しかしカメラってことはレンズが付いてるだろうに。気付くだろ。よくもまぁ騙されるもんだ……。
「あの、だから、もし斉木さんがうっかり忘れて、とか、警戒してカメラを付けなかったときは、映像は見れないことになるんですけど」
今、いつも使用している盗聴器をセットしているのは、カメラが使えなかった時のための保険らしい。
「もし今回のカメラが上手く行けば、カメラから音も拾えるので、盗聴器は必要なくなります」
「ふーん……なるほどね」
そう私に説明している間も、神藤はパソコンの電源を入れて着々と準備に入っている。
「カメラの取り付けって難しいの?」
「いや、置くだけなんで……そんなに難しいことは無いと思います」
そうか。ちゃんと映りそうなら、これから先はカメラを使うのもいいのかもしれない。
「あーホンキで楽しくなってきたー。もしかしたら亜美チャンのカラダにお目にかかれるかもしれないンだろー!」
安全措置の一環だというのに、利己的に楽しもうとする三宅がいちいちウザったい。
「あのねえ、『隣で待機』の目的、忘れないでよ。亜美チャンのカラダもいいけど、無事を確認するのが目的なんだから」
「わーかってるって。ンなカタいコト言わないでいーじゃん。何、ヤいてンの?」
三宅がからかうような視線を私に向ける。
「はぁ? どうして私が妬かなきゃいけないのよ。意味わかんない」
「オレが亜美ちゃん亜美ちゃんって言ってるのが気に食わないとか? あれ、実は水上、オレのコト好きだった?」
「バカも休み休み言ってよ。私はアンタみたいな口だけ達者な童貞は死んでもお断りだって言ったでしょ」
「ちょっ、口だけってのは置いとくにしても、ドーテーって言うなよォ。
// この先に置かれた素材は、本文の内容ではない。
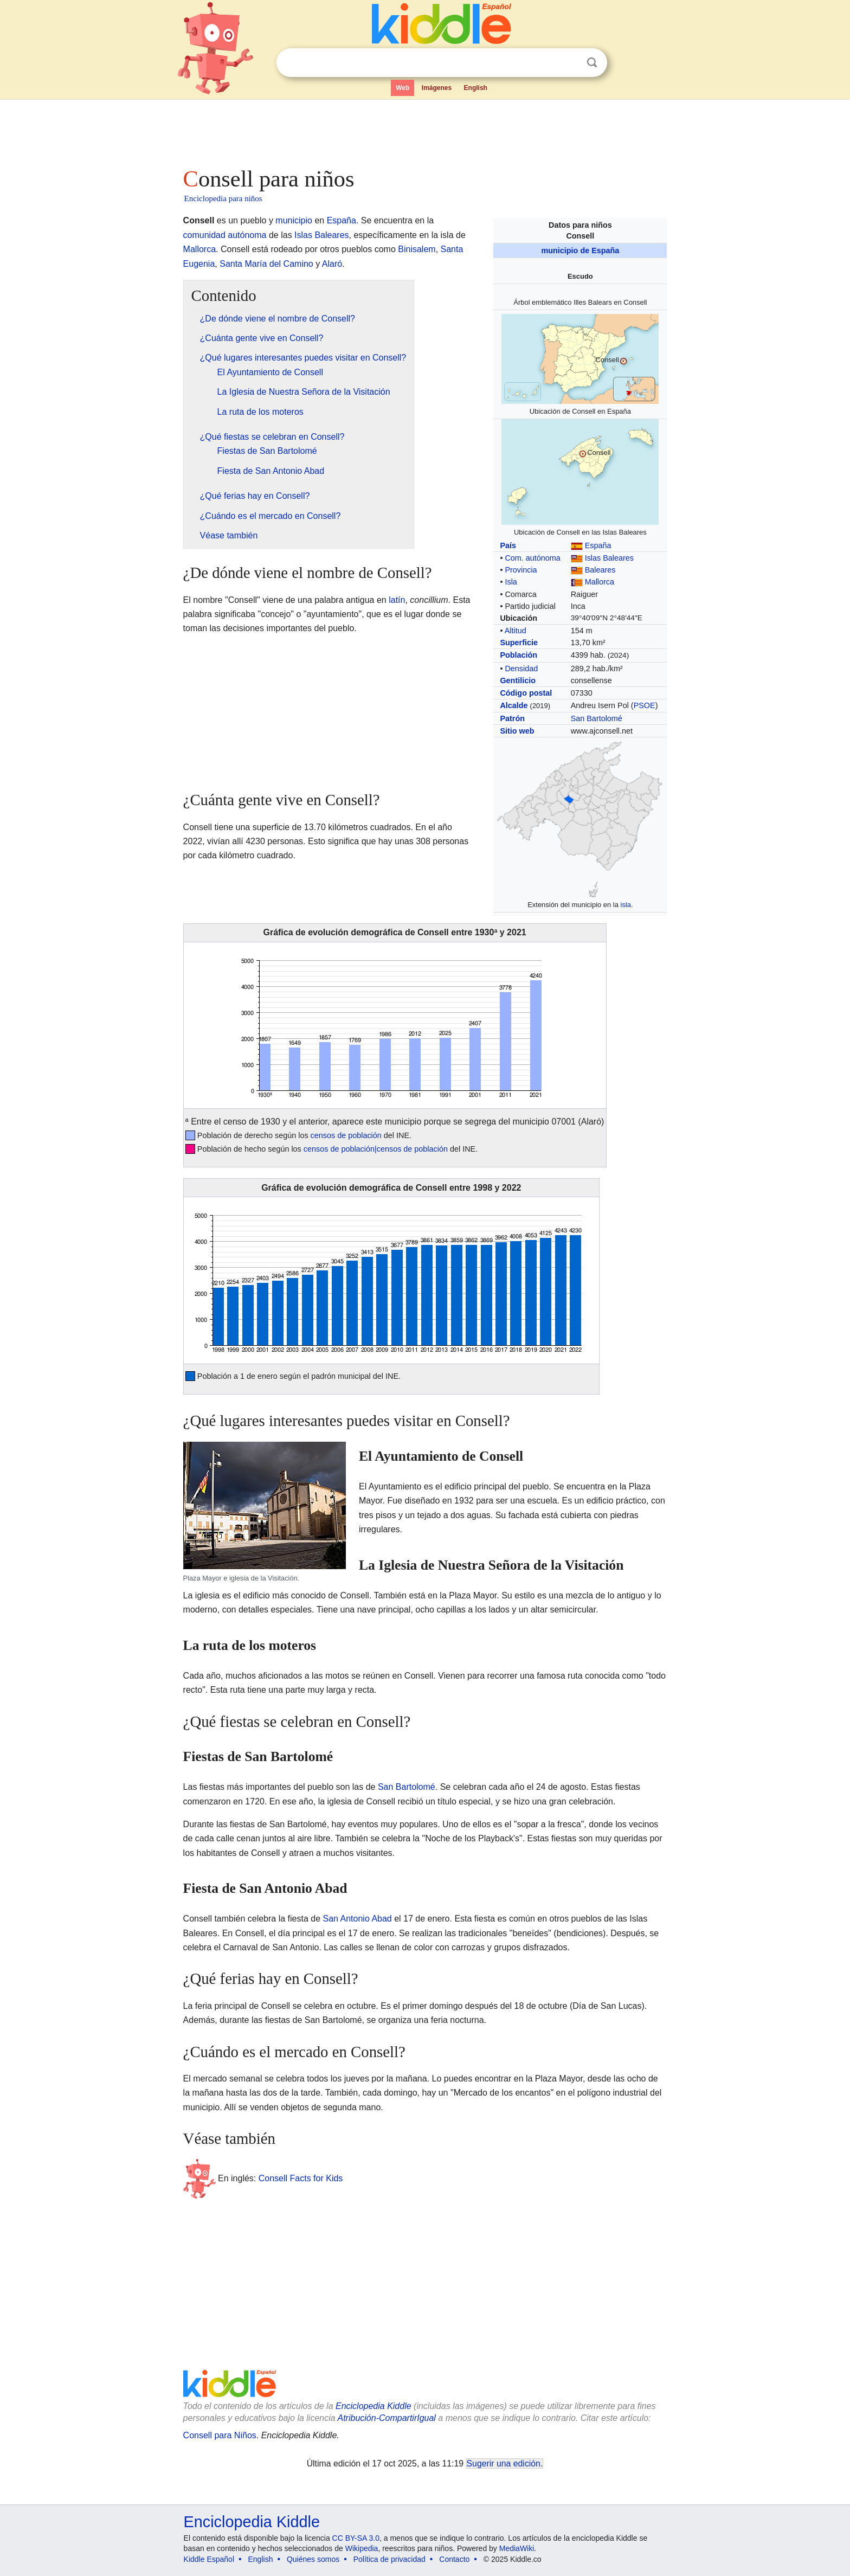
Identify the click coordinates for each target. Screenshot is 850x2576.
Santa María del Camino (266, 263)
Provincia (521, 570)
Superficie (519, 642)
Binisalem (416, 249)
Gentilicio (518, 680)
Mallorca (599, 581)
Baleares (600, 570)
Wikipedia (361, 2548)
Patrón (512, 718)
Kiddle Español (209, 2559)
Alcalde (513, 705)
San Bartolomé (596, 718)
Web (402, 88)
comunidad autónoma (225, 235)
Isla (511, 581)
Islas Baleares (609, 558)
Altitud (515, 630)
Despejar (570, 63)
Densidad (521, 668)
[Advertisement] (424, 130)
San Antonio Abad (357, 1918)
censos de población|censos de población (376, 1149)
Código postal (526, 693)
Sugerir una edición (503, 2463)
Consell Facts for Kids (301, 2177)
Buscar (592, 62)
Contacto (454, 2559)
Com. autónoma (532, 558)
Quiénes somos (313, 2559)
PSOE (644, 705)
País (508, 545)
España (598, 545)
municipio (293, 220)
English (475, 88)
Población (518, 655)
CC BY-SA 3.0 (355, 2538)
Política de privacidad (389, 2559)
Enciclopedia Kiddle (373, 2406)
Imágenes (437, 88)
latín (397, 600)
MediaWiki (517, 2548)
オレのガラスのピュアハートはだな―――」
「あ、映った!」
私と三宅が不毛な言い争いをしていると、神藤が普段出さないようなハッキリとした声音で小さく叫んだ。
と、私も三宅も、その声がするや否や神藤のパソコンの前に群がる。
画面には、カメラの視点でたった今設置しただろう斉木さんの上半身と手のひらが映りこんでいる。
「よし! 上手くいったじゃん」
「ってことは、もう客も来てるワケね?」
「はい、多分……」
神藤が頷きながら、パソコンから聞こえてくる音声を確認し、
「カメラから音届いてるんで、スピーカーをパソコンに繋ぎなおしますね」
と、手早く視聴環境を整えていく。
「オレの心の準備はもう出来てるぜ! あー、マジ、オレがドキドキしてるンだけど!」
生き生きとした表情の三宅とは対照的に、画面に映る斉木さんの顔は不安なのか落ち着かないのを見て、
これが売る側の性と買う側の性の心情の違いなのか。と思う。
あまりにも象徴的な光景に見え、私だけ妙に白けてしまった。